『天切り松 闇がたり 4 昭和侠盗伝』浅田次郎著 2012
9/1
土曜日

以前、bookoffで100円で買った本。
浅田次郎、上手いね、この作家は。

いえねっ、それほど期待せずに読んだんですがね、おっといけねぇ、時間も忘れて読み耽ってしまうほどの快絶・愉絶ときたもんでさァ。何せ、居住まいを正せられ、背骨をシャキッとさせちまうところなんざぁ、お天道さまに顔向けできない、盗人家業でありながら、こそ泥ではない、政界人・庶民からも尊敬を集めてしまう親分と、その弟子たちの繰り広げるお話にゃ、爽快で人情ホロリでやしてね、こんな了簡の人達がいるのかねぇ、って思っちまうくらいに、まっすぐで、理にかなった生きざまなんでさぁ。いや、卑屈でないんでさぁ、お天道さまにまっすぐに向き合ったスリ家業、いけねぇ、筋が合わないって、おっしゃりてぇんでしょうや。
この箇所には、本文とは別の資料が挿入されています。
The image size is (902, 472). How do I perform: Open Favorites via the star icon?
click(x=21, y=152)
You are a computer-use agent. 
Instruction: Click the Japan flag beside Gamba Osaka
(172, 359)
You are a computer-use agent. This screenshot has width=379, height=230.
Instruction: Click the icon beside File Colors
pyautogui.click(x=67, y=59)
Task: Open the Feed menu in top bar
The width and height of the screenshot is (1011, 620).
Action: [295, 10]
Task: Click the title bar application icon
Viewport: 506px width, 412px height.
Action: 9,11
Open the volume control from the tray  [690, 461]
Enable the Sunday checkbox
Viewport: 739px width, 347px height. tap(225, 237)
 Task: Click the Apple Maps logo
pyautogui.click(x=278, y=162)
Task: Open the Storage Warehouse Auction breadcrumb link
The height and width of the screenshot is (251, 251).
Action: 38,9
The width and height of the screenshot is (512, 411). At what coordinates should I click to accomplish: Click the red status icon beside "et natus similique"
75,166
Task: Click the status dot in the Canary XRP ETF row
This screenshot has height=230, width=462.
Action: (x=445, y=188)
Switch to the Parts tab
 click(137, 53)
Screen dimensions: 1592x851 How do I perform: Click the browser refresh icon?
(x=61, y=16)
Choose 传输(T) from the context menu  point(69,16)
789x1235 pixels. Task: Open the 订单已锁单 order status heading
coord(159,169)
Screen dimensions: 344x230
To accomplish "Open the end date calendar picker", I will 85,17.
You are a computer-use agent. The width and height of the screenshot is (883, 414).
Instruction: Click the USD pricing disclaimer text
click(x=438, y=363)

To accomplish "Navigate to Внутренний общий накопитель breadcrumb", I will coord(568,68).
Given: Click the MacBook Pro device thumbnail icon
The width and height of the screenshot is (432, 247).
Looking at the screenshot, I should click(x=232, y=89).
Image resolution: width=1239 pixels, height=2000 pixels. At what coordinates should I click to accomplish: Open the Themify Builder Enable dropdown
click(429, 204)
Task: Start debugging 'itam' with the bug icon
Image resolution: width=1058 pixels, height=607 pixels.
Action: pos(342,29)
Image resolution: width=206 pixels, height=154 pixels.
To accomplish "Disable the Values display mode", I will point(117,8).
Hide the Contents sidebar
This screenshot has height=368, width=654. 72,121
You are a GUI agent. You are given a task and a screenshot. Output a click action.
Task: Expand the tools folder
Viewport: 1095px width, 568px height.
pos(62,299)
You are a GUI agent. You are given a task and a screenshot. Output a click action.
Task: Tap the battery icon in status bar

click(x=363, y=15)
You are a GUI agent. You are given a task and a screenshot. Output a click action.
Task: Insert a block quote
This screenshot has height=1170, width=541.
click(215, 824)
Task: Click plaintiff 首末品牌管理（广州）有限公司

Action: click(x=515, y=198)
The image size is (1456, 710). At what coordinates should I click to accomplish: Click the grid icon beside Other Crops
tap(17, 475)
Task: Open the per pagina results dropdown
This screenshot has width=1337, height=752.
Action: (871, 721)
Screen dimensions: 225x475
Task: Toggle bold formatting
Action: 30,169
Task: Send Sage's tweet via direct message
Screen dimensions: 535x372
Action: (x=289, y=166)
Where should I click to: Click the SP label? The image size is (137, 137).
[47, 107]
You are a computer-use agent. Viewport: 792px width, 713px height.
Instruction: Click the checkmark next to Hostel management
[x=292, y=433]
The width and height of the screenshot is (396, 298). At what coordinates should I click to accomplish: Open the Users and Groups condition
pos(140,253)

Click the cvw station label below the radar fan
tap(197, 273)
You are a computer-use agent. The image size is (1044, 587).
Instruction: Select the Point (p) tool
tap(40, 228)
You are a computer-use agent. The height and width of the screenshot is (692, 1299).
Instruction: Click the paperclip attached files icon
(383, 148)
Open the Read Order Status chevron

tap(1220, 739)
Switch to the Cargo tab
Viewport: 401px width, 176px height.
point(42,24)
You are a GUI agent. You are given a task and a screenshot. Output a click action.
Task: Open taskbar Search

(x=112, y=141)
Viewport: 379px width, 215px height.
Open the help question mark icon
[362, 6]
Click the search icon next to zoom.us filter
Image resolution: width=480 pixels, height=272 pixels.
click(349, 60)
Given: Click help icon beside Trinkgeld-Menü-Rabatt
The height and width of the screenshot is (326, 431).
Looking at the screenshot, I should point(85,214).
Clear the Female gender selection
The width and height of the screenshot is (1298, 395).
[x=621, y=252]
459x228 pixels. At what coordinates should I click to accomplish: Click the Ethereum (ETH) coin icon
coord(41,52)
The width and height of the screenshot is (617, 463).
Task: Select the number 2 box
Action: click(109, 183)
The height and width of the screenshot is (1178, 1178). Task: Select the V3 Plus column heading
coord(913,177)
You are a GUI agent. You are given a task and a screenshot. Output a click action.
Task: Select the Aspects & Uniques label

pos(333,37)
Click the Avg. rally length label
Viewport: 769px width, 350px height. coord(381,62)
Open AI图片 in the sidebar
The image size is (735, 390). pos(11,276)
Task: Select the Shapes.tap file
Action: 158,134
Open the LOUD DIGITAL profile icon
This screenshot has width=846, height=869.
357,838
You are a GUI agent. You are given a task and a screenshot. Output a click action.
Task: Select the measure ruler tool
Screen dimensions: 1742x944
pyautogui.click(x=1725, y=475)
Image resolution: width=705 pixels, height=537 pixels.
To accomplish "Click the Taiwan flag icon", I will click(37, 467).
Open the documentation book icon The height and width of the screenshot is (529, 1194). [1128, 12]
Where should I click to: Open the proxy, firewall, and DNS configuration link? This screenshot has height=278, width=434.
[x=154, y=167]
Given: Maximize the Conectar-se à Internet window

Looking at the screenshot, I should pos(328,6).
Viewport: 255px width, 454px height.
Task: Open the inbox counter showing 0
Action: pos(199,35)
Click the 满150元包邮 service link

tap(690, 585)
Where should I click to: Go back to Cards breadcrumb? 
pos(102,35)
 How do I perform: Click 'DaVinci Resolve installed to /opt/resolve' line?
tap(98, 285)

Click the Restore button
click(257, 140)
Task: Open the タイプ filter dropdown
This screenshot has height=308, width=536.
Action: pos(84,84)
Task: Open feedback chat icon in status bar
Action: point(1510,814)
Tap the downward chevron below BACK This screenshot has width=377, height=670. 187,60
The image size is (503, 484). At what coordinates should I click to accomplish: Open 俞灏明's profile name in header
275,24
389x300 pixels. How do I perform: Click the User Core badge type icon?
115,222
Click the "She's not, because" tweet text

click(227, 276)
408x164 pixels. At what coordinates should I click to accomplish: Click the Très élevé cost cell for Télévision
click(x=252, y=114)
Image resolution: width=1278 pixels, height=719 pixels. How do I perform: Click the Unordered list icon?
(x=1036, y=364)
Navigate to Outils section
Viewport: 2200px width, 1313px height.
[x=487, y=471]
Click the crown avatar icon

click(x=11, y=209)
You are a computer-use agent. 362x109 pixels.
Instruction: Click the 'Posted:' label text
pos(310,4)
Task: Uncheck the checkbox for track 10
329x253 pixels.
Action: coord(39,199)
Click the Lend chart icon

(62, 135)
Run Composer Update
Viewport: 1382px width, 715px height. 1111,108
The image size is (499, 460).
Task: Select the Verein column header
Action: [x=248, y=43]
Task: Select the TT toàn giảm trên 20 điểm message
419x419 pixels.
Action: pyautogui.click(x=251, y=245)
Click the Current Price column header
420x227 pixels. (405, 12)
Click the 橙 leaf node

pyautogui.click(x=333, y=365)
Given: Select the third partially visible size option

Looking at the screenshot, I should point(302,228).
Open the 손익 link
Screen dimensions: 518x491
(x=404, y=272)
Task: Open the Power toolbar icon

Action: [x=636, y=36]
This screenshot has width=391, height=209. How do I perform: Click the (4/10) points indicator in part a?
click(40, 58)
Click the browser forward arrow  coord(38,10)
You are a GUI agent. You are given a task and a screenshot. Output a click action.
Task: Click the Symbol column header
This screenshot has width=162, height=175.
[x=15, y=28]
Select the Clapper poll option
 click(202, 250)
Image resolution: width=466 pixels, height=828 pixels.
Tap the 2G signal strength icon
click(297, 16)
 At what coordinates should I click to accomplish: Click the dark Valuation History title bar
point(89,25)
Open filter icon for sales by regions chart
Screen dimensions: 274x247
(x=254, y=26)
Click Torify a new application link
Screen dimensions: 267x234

全編、江戸弁、べらんめぇ調で語られる、東郷平八郎が名付け親となった「天切り松」。何故、そう讃えられるは、読んでご覧なせぇ。こりゃ、第一巻から、順序立てて読まねぇと、畳の上じゃ、死ねねぇな、ってきたもんだ。



天切り松 闇がたり 4 昭和侠盗伝
浅田 次郎
4087747425

単行本: 288ページ
出版社: 集英社 (2005/5/26)
言語 日本語
ISBN-10: 4087747425
ISBN-13: 978-4087747423
発売日: 2005/5/26

出版社 / 著者からの内容紹介
戦争の影さす時代、情に生きた夜盗たちの活躍!
時は昭和9年、戦争への道をひた走る日本。世の中自体がおかしくなりつつある時に、「人としてのまっとうな生き方」を体現した伝説の夜盗たちの痛快ピカレスクロマン! 全6編収録。

内容(「BOOK」データベースより)
どんなやぶれかぶれな世の中だって人間は畳の上で死ぬもんだ。時は昭和。戦争という「巨悪」を仕掛ける「お上」に江戸の矜持を持ち続ける夜盗一味が立ち上る。